GeNeuro, Servier Aim To Develop First Drug Addressing Causal MS Factor

Early studies showing that the presence of the MS-associated retrovirus may trigger multiple sclerosis has prompted French pharma Servier SA to back the lead product of Swiss-based startup GeNeuro SA in Phase III testing, the companies said Dec 2.

There is no cure for the chronic demyelinating inflammatory and degenerative disorder of the central nervous system, with existing therapeutics mainly focusing on treating symptoms. But GeNeuro aims to find one, an outcome that would revolutionize MS treatment.

Servier is now backing that premise. [See Deal]

The French group will cover Phase III global development costs of GNbAC1 and pay GeNeuro up to $408 million in future development and sales milestones, along with royalties on future sales. Servier also will have the option to take an equity stake in GeNeuro as a minority shareholder in the next 12 months.

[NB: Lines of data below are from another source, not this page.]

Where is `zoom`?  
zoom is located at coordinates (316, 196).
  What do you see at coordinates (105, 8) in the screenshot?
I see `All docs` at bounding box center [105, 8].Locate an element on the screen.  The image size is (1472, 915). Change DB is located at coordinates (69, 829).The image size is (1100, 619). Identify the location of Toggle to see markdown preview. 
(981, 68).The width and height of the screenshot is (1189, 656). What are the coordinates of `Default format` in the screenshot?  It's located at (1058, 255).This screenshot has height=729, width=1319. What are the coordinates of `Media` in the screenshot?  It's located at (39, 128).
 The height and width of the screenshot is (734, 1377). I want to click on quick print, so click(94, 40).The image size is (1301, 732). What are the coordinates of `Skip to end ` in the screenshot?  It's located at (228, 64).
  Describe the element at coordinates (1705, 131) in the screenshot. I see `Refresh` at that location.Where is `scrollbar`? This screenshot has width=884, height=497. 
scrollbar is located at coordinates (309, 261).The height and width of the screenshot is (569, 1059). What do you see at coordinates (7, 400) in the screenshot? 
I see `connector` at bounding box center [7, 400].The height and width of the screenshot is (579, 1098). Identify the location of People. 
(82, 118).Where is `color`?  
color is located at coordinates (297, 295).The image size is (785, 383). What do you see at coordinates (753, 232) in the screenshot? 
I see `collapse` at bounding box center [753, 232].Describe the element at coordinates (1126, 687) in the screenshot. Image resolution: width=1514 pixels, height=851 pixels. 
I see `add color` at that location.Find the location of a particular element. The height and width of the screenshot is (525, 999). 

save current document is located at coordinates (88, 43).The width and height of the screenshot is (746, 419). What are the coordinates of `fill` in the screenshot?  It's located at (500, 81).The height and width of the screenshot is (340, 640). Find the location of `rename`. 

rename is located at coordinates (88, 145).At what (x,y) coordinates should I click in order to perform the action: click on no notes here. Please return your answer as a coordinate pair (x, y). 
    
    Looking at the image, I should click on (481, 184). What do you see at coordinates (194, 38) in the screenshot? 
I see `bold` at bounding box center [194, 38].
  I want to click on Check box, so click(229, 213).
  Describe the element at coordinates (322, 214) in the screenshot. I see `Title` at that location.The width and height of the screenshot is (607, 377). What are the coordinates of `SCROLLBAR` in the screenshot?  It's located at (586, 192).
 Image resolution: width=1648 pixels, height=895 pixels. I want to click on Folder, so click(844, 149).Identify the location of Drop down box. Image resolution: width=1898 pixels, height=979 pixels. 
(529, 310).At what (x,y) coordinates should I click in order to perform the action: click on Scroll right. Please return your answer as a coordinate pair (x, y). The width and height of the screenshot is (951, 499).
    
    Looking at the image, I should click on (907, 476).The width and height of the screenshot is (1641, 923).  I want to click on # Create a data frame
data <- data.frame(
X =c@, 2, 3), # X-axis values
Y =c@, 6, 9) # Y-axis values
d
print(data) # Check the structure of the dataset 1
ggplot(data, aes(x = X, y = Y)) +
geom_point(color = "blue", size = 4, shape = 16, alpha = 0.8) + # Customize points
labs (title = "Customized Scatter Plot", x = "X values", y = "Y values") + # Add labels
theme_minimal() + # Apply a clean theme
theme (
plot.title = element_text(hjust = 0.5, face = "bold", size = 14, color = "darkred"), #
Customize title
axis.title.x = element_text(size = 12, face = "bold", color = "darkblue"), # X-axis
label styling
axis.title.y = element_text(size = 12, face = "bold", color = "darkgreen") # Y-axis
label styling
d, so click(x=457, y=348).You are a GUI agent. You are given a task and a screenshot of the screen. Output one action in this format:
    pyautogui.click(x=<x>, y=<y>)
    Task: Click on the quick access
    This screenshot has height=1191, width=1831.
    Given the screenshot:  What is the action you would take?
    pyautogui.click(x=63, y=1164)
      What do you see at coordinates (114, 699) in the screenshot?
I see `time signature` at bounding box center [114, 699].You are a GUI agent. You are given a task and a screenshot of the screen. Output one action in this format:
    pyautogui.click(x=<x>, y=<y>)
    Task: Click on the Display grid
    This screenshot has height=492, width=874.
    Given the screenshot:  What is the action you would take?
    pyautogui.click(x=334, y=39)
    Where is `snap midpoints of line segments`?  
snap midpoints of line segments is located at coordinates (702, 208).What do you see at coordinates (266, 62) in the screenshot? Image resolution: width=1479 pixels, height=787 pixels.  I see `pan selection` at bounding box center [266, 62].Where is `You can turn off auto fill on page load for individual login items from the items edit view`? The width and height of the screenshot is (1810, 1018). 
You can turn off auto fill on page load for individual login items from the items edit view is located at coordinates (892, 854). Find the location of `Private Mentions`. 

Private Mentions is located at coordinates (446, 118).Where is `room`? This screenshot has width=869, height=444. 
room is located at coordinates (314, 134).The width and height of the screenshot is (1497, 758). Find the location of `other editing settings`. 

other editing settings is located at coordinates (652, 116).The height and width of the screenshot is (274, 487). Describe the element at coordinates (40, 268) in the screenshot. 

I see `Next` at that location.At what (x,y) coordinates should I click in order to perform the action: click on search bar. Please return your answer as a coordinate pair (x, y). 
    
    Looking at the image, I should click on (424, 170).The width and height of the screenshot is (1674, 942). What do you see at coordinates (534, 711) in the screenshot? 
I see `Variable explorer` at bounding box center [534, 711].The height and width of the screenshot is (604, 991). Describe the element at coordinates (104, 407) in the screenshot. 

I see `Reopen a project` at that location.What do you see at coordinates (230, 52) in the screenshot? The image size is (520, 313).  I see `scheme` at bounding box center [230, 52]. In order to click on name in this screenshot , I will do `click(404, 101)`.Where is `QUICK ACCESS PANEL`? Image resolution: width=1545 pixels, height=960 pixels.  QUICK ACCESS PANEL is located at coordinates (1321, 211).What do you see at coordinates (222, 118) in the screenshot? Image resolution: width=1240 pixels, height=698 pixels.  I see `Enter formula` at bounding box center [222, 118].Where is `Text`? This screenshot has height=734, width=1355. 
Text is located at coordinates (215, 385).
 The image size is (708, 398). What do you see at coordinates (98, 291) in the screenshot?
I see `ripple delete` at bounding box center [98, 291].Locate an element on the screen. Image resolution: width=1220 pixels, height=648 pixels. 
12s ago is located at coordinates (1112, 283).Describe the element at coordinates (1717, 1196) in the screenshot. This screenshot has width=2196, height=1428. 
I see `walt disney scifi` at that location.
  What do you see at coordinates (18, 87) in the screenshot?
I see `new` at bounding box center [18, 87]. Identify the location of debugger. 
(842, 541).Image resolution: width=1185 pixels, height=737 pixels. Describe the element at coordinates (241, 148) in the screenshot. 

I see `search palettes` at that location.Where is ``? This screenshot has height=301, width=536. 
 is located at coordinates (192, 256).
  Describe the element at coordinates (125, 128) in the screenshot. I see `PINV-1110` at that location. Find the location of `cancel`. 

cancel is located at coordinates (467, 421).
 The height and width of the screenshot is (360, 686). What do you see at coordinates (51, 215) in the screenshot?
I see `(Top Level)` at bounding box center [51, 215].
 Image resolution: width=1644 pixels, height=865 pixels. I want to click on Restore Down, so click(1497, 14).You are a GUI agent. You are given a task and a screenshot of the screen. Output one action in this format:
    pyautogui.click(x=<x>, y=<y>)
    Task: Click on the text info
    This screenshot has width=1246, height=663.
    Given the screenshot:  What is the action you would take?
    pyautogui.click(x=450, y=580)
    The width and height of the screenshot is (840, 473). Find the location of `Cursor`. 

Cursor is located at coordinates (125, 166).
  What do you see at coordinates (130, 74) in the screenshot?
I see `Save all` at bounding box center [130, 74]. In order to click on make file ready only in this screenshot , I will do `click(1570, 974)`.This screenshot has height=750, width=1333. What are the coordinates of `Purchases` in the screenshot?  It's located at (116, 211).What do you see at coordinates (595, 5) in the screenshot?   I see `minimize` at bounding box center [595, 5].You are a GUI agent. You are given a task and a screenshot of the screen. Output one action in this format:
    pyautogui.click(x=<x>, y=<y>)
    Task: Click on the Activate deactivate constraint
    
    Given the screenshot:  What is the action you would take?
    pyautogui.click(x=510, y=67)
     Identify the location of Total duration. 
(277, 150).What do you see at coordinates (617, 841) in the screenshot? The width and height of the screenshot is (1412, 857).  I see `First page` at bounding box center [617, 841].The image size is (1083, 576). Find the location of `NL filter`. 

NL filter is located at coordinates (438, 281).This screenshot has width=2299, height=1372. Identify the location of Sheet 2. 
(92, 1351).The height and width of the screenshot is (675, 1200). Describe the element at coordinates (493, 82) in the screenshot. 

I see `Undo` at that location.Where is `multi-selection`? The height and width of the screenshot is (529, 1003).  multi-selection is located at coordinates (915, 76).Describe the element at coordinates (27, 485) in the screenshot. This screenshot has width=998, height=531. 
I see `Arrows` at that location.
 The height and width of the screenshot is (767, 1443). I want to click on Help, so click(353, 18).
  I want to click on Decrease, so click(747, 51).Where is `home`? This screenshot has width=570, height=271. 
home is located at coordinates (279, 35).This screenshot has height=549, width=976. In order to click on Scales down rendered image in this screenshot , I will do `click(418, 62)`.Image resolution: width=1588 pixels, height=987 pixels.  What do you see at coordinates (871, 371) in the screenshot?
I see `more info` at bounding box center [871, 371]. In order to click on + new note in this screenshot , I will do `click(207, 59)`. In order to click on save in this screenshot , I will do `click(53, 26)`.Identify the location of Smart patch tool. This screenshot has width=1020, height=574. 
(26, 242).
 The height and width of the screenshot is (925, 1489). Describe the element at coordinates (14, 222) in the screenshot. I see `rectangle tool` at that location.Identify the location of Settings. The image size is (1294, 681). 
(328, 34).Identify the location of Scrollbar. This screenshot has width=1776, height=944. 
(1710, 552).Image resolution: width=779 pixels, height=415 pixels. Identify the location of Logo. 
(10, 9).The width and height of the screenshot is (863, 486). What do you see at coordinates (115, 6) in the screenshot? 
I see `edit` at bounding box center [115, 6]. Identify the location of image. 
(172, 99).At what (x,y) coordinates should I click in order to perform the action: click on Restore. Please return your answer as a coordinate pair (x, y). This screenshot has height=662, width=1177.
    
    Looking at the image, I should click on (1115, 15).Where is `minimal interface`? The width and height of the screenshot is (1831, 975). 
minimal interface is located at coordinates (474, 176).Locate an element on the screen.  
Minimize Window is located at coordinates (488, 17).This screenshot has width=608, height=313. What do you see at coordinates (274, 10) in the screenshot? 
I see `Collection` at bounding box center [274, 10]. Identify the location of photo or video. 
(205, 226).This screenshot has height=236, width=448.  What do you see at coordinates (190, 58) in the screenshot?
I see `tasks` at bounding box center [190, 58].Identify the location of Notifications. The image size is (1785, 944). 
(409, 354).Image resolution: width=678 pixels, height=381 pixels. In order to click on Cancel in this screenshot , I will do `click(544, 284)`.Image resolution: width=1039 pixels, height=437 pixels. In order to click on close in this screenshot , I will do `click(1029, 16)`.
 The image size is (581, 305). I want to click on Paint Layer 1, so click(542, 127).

GNbAC1 is a humanized monoclonal antibody that targets the MSRV-Env protein expressed in brain lesions of MS patients and which is pro-inflammatory and blocks the remyelination process. It has successfully completed Phase IIa studies demonstrating a good safety profile and encouraging signs of efficacy in a first small cohort of patients.

The Swiss group – spun out of Switzerland’s Institut Merieux in 2006 – focuses on human endogenous retrovirus (HERV) expression associated with the central nervous system. Explaining its approach, the Swiss biotech notes that mobile genetic elements make up about half the human genome and around 8% of the human genome is represented by HERV, in which this genetic material is usually dormant. A member of the HERV family W, the Multiple Sclerosis-Associated Retrovirus or MSRV gene, encodes an envelope protein (Env) that GeNeuro says could activate the body’s immune system and play a key role in the pathogenesis of multiple sclerosis (Also see "GeNeuro SA" - Scrip, 1 Feb, 2011.).

“By blocking this protein, our antibody could act on the inflammatory and neurodegenerative components of MS,” Jesús Martin-Garcia, chairman of GeNeuro, said, and added that it might prove to be especially well-suited for progressive forms of the disease. “We believe this can be the missing link (between observation that viral infections are associated with the start of the disorder and expression of the MSRV-Env protein, which can then explain the inflammatory and demyelinating characteristics of MS),” he added.

He underscored the point that GNbAC1 does not affect the immune system. “MSRV-Env has no physical function. We are targeting a protein that is toxic, and has no physiological function, and that’s why this target is safe,” Martin-Garcia said in an interview.

Under terms of their agreement, GeNeuro, which has just 16 employees, will be responsible for developing GNbAC1 to completion of Phase IIb, after which Servier can exercise the option to license the antibody for all markets outside the U.S. and Japan. Servier will pay GeNeuro of $47 million to finance the completion of Phase IIb.

“We have a great partner in Servier,” Martin-Garcia said. “They have a strong, long-term commitment to CNS and long-term disorders, a broad network to support clinical development and commercialization, and are present in 140 countries. And what’s really valuable to us is that they value the independence of their partners – so they’ll bring us their input and their experience, but they value where GeNeuro has so far taken the antibody and will let us carry on leading it to the end of Phase II,” he added.

He said the Phase II trials should finish mid-2017 “and given what we learn there, we’ll then launch the Phase III and see whether it’s a three-, four- or five-year program.”

GeNeuro Says Causal Approach Might Work In Other Diseases

GeNeuro says its causal approach to MS potentially could be applied in other disorders also.

“An increasing amount of literature suggests the MSRV-Env protein and the HERV process are also involved in other diseases, such as CIDP [Chronic Inflammatory Demyelinating Polyneuropathy], some subsets in type 1 diabetes, and a sub-group of schizophrenia. But at the moment, we’re concentrating on MS,” said Martin-Garcia, who is a co-founder of GeNeuro.

“When we started down this path eight years ago, it was not very well understood, but today more and more literature is showing that that this mobile element in our genome can play an important role in pathogenesis and we’re the first company with a clear proposition in terms of pathogenesis in a major disease that is today poorly understood. We believe this approach can dramatically change the approach. If the Servier-led Phase III trials confirm this, then it could really block the progression of the disease,” Martin-Garcia said.